C’est vrai que la grogne des étudiants a éclaté suite à la mort, au sein de l’Université du Caire, de l’étudiant de la faculté d’ingénierie, Mohamad Réda. C’était une scène très difficile à supporter de la part des étudiants, quelle que soit leur tendance. Les jeunes veulent connaître l’auteur du crime. Ils croient que ce sont les forces de sécurité qui l’ont tué, mais l’Etat dément toujours. Il faut alors former une commission d’enquête indépendante et neutre pour dévoiler le coupable. Sinon, les policiers vont s’arroger le droit d’ouvrir le feu sur les étudiants désarmés et pacifiques. Cette affaire est absolument inacceptable.

Ces jeunes manifestants sont-ils à votre avis tous des partisans des Frères musulmans?

Il faut savoir que les jeunes manifestants des universités n’appartiennent pas tous aux Frères musulmans, comme le prétendent certains. Le nombre des étudiants Frères diffère d’une université à l’autre. Leur présence est très forte à l’Université d’Al-Azhar, mais pas si grande dans les autres universités comme celle du Caire. On trouve des jeunes membres du mouvement du 6 Avril, des socialistes, des libéraux et d’autres indépendants.

Oui, mais ne pensez-vous pas que les Frères musulmans aient tenté de profiter de ces troubles pour inciter les étudiants à manifester?

Sans aucun doute. Les Frères musulmans sont bien conscients que la voix des étudiants de l’université occupe une dimension très importante dans la société. C’est pourquoi ils tentent d’exploiter la colère des jeunes pour leurs propres intérêts. Mais je pense qu’ils n’atteindront pas leur objectif. Nous nous approchons du référendum sur la nouvelle Constitution. Si le « Oui » l’emporte sans fraude, le gouvernement doit oeuvrer, entre autres, à améliorer les conditions des étudiants, les méthodes d’enseignement et les universités en général pour gagner les jeunes à sa politique.

Est-ce que la suspension des cours est la solution adéquate pour le retour du calme aux universités?

Je suis contre l’arrêt des cours. La situation à l’Université du Caire n’est pas aussi grave que dans les autres, comme celle d’Al-Azhar. Le premier semestre prendra fin dans quelques jours. D’ailleurs, Gaber Nassar, recteur de l’Université du Caire, a annulé la décision qu’il avait prise de suspendre des cours et s’est contenté de l’appliquer uniquement à la faculté d’ingénierie où les violences sont plus élevées.

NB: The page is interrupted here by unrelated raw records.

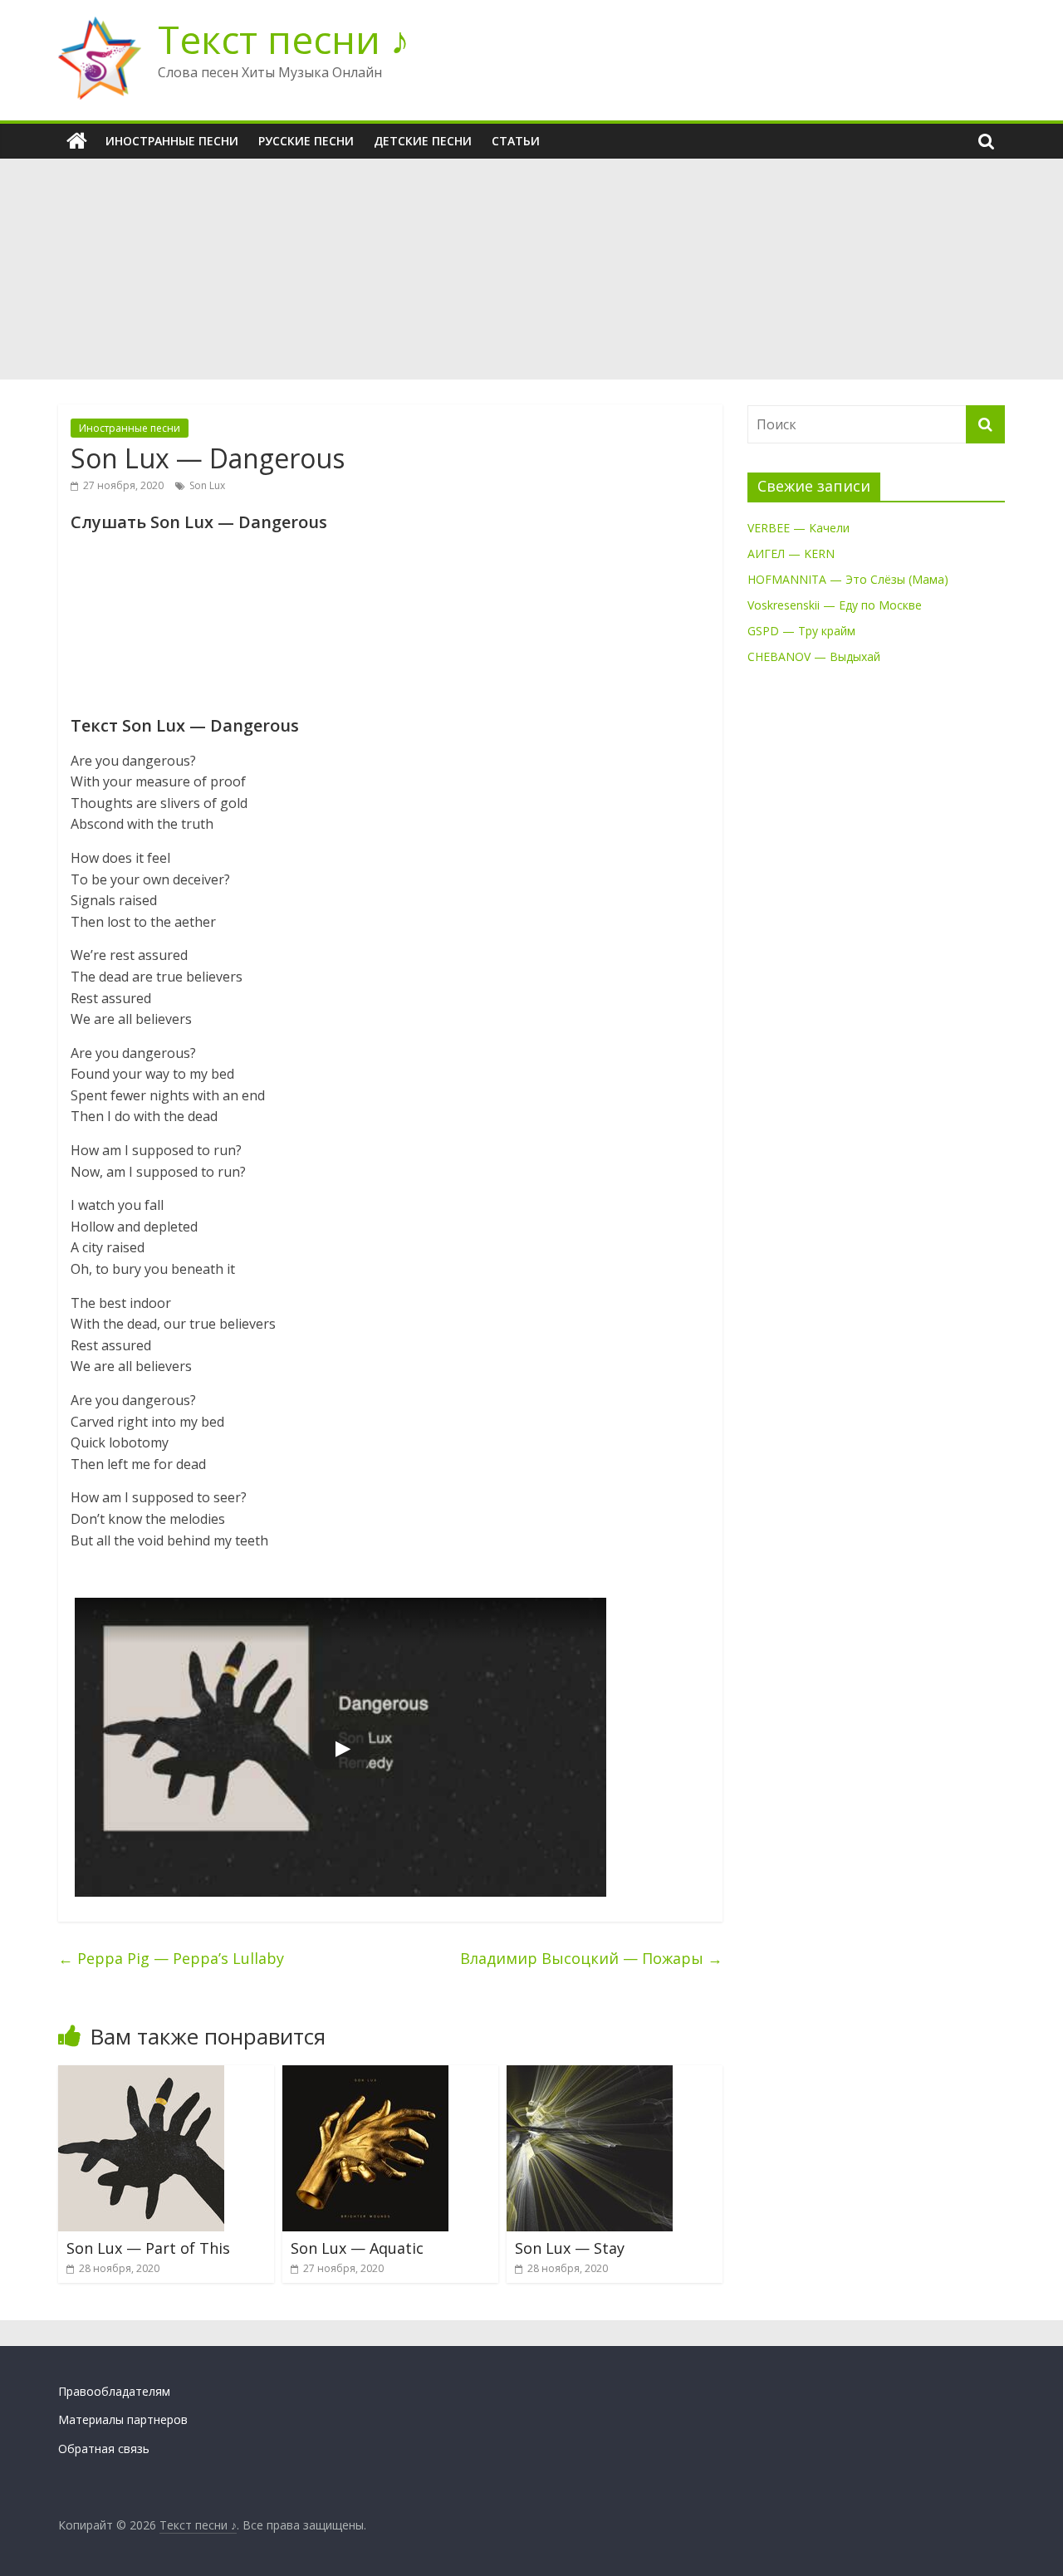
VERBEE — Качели (798, 528)
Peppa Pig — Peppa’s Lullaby (171, 1958)
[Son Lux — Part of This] (141, 2075)
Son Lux (207, 485)
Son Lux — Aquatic (357, 2248)
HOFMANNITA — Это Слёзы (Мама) (847, 579)
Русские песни (306, 141)
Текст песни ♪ (283, 39)
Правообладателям (114, 2391)
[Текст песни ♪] (77, 141)
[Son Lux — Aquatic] (365, 2075)
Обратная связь (103, 2448)
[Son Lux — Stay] (590, 2075)
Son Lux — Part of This (148, 2248)
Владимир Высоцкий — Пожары (591, 1958)
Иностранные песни (171, 141)
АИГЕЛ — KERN (791, 553)
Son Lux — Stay (570, 2248)
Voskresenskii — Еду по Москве (834, 605)
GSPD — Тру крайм (801, 631)
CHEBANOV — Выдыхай (813, 656)
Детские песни (423, 141)
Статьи (516, 141)
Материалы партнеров (123, 2419)
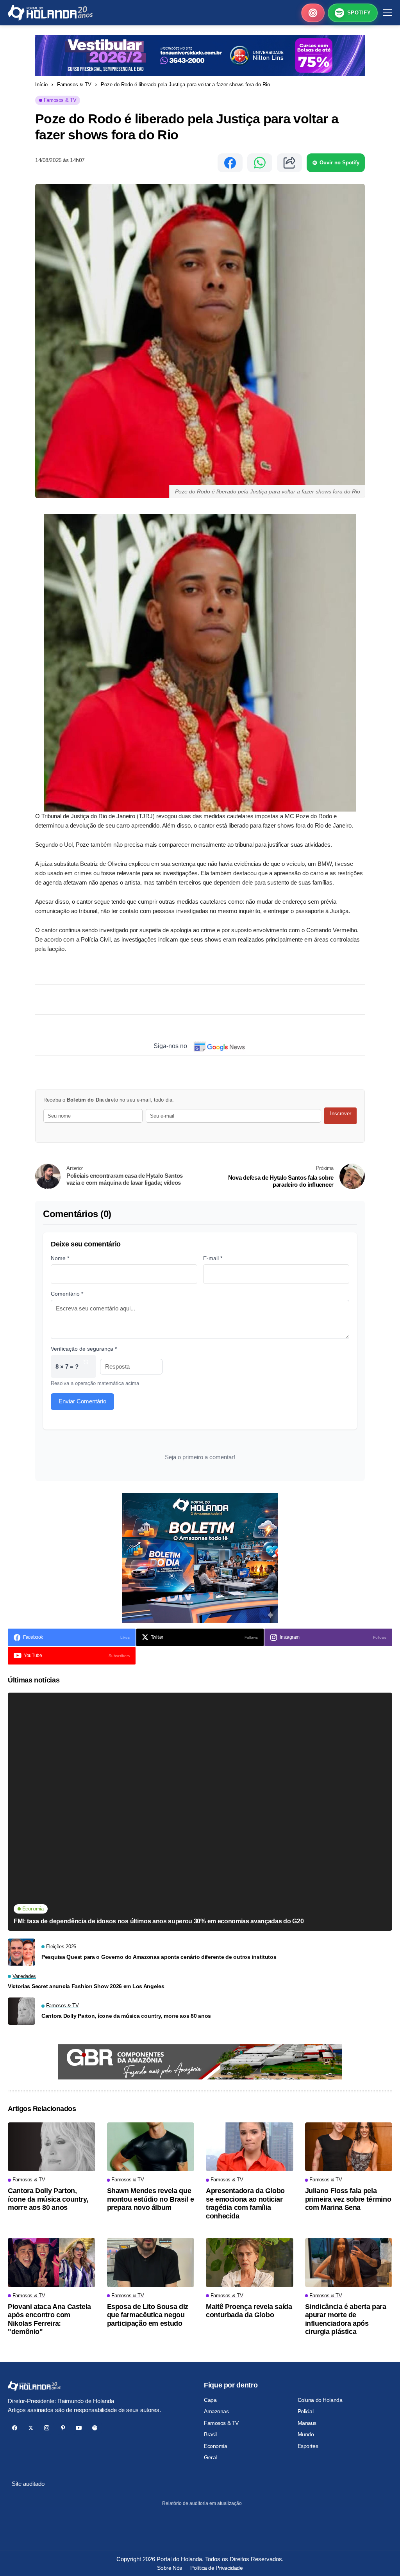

Certains appellent au retour de la garde universitaire, qu’en pensez-vous?

Je suis tout à fait contre. Malheureusement, certains préfèrent la solution sécuritaire et profitent de la situation actuelle pour appeler au retour de la garde universitaire. Elle a mauvaise réputation. Et puis elle était une couverture de la Sécurité d’Etat qui dirigeait l’université d’une façon presque absolue en dominant les activités estudiantines et en contrôlant les élections des professeurs.

Quelle est donc l’alternative?

L’alternative est une garde privée et bien formée dépendant de l’université et non du ministère de l’Intérieur ou de la Sécurité d’Etat. Et c’est au gouvernement d’aider les universités dans cette tâche. Toutefois, la direction de l’université peut demander l’assistance de la police en cas de crime par exemple, au sein des universités. Celles-ci ne sont pas des îles isolées.

Quel est le rôle de la direction de l’université pour calmer la révolte estudiantine?

La seule solution est le dialogue avec les étudiants. Déjà, la direction a organisé plusieurs rencontres avec quelques représentants des étudiants. J’étais, moi-même, invité à l’une de ces rencontres. J’espère que l’université optera pour le dialogue à tous les niveaux : entre les professeurs et les étudiants, les étudiants eux-mêmes, et entre les différents courants politiques ayant comme base le respect d’autrui.